*** Input for this task ***

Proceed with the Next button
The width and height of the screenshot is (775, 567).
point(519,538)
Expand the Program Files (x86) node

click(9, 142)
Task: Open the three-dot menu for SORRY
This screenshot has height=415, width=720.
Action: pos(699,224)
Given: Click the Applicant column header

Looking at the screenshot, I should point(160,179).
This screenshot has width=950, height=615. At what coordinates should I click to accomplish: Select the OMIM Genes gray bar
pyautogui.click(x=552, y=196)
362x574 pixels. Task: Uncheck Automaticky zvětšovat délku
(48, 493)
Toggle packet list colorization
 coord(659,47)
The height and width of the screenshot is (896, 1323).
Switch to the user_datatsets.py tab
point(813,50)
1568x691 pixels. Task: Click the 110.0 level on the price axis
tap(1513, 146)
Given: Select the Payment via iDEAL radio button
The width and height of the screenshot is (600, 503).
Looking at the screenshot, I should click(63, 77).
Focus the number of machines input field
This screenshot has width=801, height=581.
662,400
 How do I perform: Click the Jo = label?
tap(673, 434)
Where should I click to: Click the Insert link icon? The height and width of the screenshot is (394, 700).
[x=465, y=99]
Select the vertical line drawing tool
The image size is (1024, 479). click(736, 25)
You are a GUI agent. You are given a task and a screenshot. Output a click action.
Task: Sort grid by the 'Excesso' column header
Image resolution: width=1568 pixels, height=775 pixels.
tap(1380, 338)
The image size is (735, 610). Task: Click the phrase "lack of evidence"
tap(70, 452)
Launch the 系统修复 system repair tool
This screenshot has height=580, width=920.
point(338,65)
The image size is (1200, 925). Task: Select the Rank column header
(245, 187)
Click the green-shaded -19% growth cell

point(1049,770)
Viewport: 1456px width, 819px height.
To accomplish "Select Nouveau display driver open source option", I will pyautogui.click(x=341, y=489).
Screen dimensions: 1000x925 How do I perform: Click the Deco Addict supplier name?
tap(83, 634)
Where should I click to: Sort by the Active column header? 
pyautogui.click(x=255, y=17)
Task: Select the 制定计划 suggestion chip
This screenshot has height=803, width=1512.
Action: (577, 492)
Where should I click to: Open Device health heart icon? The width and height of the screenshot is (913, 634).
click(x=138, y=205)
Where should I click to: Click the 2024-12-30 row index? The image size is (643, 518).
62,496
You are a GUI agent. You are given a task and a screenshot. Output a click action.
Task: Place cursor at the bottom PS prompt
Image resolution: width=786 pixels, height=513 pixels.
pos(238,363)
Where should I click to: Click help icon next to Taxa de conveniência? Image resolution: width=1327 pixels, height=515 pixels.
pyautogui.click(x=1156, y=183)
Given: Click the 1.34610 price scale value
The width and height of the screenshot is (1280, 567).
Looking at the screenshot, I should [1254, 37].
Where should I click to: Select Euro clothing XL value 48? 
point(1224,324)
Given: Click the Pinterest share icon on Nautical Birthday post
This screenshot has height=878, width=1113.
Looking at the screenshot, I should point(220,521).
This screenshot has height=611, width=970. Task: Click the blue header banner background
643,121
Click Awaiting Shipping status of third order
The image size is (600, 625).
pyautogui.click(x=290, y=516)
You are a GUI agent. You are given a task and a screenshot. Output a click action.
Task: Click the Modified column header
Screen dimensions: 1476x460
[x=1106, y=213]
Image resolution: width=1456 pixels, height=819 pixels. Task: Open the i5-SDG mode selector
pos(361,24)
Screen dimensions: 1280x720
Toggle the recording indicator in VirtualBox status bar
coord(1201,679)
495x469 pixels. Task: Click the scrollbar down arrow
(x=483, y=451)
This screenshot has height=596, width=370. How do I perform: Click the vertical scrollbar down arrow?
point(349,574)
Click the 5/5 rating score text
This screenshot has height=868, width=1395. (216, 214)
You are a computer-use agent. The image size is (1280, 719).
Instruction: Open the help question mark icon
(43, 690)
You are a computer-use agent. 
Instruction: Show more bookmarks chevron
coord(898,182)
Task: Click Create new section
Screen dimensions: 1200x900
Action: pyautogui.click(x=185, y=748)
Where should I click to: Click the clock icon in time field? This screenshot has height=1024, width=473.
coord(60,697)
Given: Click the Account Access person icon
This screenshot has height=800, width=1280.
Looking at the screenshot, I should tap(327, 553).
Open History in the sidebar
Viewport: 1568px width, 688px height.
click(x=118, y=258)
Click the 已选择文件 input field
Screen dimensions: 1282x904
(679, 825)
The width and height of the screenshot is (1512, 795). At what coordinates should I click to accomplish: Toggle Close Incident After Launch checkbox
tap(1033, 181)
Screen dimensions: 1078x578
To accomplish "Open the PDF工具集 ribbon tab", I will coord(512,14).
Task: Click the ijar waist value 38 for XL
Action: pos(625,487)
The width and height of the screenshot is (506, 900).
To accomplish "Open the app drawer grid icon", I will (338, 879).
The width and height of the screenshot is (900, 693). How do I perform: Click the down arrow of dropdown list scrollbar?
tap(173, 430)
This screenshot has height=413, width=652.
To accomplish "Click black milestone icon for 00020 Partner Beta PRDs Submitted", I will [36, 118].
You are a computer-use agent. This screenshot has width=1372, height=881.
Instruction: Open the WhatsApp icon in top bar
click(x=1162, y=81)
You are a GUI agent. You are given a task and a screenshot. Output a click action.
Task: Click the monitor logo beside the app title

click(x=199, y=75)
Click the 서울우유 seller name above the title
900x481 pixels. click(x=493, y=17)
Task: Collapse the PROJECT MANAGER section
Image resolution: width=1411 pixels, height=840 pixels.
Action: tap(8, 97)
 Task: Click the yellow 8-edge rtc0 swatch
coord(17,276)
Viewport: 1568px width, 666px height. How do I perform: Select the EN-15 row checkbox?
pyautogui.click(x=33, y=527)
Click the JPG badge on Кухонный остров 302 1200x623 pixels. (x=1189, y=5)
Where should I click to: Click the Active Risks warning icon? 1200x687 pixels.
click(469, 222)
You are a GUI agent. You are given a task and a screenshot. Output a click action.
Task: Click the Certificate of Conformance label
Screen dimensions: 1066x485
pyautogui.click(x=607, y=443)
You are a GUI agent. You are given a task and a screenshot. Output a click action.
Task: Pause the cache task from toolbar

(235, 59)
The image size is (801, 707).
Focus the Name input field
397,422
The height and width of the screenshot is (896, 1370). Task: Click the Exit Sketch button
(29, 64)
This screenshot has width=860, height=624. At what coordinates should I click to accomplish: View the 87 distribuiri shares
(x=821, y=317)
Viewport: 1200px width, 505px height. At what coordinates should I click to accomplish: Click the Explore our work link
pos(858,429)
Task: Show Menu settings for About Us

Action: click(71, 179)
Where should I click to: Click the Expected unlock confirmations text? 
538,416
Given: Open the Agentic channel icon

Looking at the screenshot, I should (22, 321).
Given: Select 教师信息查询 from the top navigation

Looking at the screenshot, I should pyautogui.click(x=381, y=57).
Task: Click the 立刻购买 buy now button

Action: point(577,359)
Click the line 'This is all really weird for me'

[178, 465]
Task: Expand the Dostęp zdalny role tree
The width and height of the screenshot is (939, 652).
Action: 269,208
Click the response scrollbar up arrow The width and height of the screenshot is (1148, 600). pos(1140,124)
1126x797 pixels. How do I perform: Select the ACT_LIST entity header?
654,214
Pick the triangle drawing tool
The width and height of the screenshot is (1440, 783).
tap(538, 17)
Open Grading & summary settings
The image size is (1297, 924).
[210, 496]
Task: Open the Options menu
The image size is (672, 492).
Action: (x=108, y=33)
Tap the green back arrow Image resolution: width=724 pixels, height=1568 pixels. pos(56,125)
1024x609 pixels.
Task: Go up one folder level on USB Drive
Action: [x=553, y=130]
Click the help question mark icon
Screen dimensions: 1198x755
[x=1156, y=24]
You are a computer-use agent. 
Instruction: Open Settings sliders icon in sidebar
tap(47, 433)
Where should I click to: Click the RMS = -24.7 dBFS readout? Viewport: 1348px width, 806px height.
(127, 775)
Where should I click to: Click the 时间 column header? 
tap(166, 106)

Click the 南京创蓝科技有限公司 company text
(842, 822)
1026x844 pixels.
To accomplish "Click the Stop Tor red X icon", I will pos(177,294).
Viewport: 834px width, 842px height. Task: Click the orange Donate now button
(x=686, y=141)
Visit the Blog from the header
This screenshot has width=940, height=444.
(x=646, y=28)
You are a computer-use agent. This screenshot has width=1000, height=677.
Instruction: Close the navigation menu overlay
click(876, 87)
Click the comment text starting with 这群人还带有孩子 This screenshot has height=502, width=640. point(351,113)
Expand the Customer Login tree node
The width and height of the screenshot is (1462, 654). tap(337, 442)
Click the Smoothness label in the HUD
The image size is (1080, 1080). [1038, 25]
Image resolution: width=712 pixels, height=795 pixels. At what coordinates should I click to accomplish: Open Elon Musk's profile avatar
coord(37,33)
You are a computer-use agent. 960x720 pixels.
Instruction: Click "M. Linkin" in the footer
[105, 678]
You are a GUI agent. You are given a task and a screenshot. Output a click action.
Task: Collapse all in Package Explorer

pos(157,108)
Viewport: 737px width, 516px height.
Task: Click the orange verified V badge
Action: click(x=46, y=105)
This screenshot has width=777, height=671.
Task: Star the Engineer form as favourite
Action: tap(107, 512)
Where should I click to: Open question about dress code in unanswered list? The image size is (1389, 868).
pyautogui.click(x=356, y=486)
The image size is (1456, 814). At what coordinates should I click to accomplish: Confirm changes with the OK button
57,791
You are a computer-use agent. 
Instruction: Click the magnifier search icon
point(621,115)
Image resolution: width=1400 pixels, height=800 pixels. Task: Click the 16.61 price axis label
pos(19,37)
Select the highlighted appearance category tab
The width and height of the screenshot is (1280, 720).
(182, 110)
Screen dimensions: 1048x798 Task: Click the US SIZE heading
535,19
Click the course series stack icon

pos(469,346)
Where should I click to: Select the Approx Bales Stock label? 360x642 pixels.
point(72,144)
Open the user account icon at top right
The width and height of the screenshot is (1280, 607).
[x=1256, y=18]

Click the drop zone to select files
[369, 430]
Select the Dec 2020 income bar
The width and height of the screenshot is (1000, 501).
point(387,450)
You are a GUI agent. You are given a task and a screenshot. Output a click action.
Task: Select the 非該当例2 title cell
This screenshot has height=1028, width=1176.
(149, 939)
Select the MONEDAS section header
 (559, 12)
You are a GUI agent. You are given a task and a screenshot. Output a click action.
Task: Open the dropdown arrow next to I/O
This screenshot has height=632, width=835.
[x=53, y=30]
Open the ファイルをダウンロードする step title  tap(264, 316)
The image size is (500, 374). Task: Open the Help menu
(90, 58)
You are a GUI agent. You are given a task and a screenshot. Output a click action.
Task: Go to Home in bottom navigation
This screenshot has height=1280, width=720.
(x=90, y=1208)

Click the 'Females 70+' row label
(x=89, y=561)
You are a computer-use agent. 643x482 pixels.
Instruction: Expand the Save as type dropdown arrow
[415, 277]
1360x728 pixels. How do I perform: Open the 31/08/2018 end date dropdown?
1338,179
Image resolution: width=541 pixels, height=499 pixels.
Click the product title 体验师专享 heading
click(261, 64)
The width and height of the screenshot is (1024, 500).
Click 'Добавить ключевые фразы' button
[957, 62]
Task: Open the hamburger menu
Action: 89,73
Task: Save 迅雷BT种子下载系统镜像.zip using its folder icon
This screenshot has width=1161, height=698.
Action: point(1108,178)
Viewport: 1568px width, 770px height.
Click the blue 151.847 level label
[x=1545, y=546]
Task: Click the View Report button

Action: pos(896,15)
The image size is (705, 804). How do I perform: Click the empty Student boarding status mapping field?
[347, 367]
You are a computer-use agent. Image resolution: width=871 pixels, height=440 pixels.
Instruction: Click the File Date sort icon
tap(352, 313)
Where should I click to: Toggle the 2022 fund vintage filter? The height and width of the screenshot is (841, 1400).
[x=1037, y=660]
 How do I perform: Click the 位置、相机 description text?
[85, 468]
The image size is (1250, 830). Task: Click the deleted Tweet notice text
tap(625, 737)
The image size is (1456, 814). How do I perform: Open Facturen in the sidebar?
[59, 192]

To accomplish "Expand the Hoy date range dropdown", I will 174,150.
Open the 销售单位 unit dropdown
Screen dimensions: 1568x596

*** End of Input for this task ***

Starting from the line with "Where should I click to: Toggle" and ending with the final line of the data, quote every line exactly, both ends included.

Where should I click to: Toggle the 2022 fund vintage filter? The height and width of the screenshot is (841, 1400).
[x=1037, y=660]
 How do I perform: Click the 位置、相机 description text?
[85, 468]
The image size is (1250, 830). Task: Click the deleted Tweet notice text
tap(625, 737)
The image size is (1456, 814). How do I perform: Open Facturen in the sidebar?
[59, 192]

To accomplish "Expand the Hoy date range dropdown", I will 174,150.
Open the 销售单位 unit dropdown
Screen dimensions: 1568x596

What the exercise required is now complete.